The least we can say is, something is badly wrong, the world is nowhere near as good as it could be; it’s turned bad, and that’s obviously so.
Henry George’s Social Problems can be read here, it will indeed ring bells, speaking clearly and familiarly from 1883.
Dire mistakes have been made in the development of human civilisation - mainly over the distribution of wealth and the continued rise of the spectre of power - and these have been amplified over centuries and have produced horrendous manifestations. We have found it a strange comfort in at least starting to understand where it is wrong, and what being right would look like.

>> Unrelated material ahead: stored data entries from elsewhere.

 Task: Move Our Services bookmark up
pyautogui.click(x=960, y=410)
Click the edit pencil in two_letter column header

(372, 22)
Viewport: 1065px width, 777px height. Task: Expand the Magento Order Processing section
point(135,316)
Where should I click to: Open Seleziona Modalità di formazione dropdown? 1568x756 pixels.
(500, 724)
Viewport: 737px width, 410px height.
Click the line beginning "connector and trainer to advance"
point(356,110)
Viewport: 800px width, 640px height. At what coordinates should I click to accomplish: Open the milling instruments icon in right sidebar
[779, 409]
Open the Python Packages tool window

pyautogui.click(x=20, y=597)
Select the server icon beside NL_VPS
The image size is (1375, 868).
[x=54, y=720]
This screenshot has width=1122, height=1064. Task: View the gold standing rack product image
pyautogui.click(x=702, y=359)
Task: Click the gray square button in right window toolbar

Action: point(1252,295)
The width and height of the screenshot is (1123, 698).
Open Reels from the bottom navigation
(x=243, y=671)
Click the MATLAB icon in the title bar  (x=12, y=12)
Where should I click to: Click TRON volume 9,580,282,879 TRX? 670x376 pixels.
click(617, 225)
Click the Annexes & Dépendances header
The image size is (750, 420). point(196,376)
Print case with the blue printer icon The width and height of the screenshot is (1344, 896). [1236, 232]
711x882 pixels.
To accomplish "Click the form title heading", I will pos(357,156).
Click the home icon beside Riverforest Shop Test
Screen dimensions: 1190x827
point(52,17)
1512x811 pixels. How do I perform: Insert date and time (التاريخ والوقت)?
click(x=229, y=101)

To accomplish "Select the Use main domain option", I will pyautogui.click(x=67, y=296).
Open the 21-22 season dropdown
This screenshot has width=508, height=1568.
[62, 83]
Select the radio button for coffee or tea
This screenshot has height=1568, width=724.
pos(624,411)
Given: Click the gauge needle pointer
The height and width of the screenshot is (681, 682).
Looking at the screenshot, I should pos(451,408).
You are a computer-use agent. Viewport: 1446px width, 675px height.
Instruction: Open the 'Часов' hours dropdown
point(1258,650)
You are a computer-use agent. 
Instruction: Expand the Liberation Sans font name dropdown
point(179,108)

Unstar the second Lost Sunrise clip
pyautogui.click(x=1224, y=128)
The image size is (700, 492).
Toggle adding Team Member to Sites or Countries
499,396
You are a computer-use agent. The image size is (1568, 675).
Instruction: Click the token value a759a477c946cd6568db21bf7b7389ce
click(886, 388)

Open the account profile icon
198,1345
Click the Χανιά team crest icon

We’ve definitely felt spooked during the making of these notes, terrified actually. Power feels secret, impenetrable, insensible, following its own runaway logic. Its logic has taken on a life on its own, beyond the actual people involved in it; they are really just actors that fulfil positions in the process, and their role is an integral part of how the system works. They don’t propel the process, it’s a process that propels them, a programme. It’s a relentless programme that must eventually, over time, lead inexorably to its conclusion.